> **TEXT EXCERPT**:
-- Opening Marker --
Mutations in KRAS are among the most frequent oncogenic drivers with the G12C variant found in ~13% of NSCLC. Outcomes for KRAS G12C-mutant NSCLC may be improved by combining KRAS G12C inhibitors with current 1L standard of care (SOC). In the LOXO-RAS-20001 phase 1/2 study, olomorasib in combination with pembrolizumab demonstrated preliminary efficacy and a favorable safety profile.

SUNRAY-01 (NCT06119581) is a pivotal, global, phase 3 study in 1L advanced KRAS G12C-mutated NSCLC designed to seamlessly 1) optimize the dosing of olomorasib in combination with 1L SOC, and 2) compare efficacy and safety of olomorasib+SOC with placebo+SOC. In the open-label randomized dose optimization (pembrolizumab+olomorasib 50mg vs 100mg BID) and single arm safety lead-in (olomorasib+pembrolizumab, pemetrexed, platinum), the optimal dose of olomorasib for combination therapy will be determined before opening phase 3 study parts A and B. In part A, 384 participants with PD-L1 expression≥50% are randomized (1:1) to pembrolizumab+olomorasib or placebo. In part B, 552 participants are randomized (1:1) to pembrolizumab, pemetrexed, platinum+olomorasib or placebo regardless of PD-L1 expression. Allocation of participants with PD-L1 expression≥50% to either part A or part B will be at the discretion of the investigator. The primary objective is to compare efficacy based on PFS per RECIST v1.1 by blinded independent central review. Secondary endpoints include OS, ORR, DOR, DCR, TTR, PFS2, safety and tolerability, and patient-reported outcomes. Eligible participants (≥ 18 years): have KRAS G12C mutation in tumor or blood and known PD-L1 expression (0-100%); stage IIIB, IIIC, or IV NSCLC not suitable for curative intent radical surgery or radiation therapy; measurable disease per RECIST v1.1; ECOG PS 0-1; no prior systemic therapy for NSCLC, although 1 prior cycle of SOC treatment was allowed. The study opened for enrollment in December 2023.
-- Closing Marker --
> **RECORDS**:
-- Opening Marker --
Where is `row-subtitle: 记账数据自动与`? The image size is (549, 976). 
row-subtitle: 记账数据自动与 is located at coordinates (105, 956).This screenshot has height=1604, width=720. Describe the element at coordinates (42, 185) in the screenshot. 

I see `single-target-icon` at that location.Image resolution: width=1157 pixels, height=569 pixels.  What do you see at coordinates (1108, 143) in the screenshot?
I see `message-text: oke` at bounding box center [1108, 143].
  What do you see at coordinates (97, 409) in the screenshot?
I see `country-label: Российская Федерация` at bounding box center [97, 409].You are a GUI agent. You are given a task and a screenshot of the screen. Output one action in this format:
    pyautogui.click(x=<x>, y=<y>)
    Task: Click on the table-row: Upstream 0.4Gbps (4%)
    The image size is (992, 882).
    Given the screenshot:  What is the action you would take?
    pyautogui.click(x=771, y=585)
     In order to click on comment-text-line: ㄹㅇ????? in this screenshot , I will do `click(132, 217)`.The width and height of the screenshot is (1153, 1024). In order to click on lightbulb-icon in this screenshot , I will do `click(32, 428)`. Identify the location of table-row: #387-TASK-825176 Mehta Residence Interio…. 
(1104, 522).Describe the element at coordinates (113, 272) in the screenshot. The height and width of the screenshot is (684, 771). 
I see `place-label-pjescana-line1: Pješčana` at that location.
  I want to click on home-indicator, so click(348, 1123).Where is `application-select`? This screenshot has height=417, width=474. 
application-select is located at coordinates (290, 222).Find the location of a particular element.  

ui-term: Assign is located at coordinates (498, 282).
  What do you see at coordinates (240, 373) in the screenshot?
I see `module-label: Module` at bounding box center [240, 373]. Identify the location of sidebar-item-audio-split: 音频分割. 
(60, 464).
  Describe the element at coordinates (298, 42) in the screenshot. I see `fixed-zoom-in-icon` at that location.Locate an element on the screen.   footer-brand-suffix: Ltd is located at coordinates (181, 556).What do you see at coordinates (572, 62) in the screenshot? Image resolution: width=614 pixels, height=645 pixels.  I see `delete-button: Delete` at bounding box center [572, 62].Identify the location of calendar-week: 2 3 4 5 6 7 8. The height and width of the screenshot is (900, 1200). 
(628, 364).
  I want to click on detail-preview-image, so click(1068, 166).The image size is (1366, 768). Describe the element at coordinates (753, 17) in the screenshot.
-- Closing Marker --
> **PROMPT 1**: Reproduce the SUNRAY-01 excerpt from "Mutations in KRAS" up to and including "favorable safety profile.", replacing "NSCLC" with "non-small cell lung cancer".
> **PROMPT 2**: According to the SUNRAY-01 excerpt, how many participants are randomized in part B of the study?
Rely solely on the SUNRAY-01 excerpt and disregard the material.

> **WRITTEN ANSWER 1**:
Mutations in KRAS are among the most frequent oncogenic drivers with the G12C variant found in ~13% of non-small cell lung cancer. Outcomes for KRAS G12C-mutant non-small cell lung cancer may be improved by combining KRAS G12C inhibitors with current 1L standard of care (SOC). In the LOXO-RAS-20001 phase 1/2 study, olomorasib in combination with pembrolizumab demonstrated preliminary efficacy and a favorable safety profile.

> **WRITTEN ANSWER 2**: 552 participants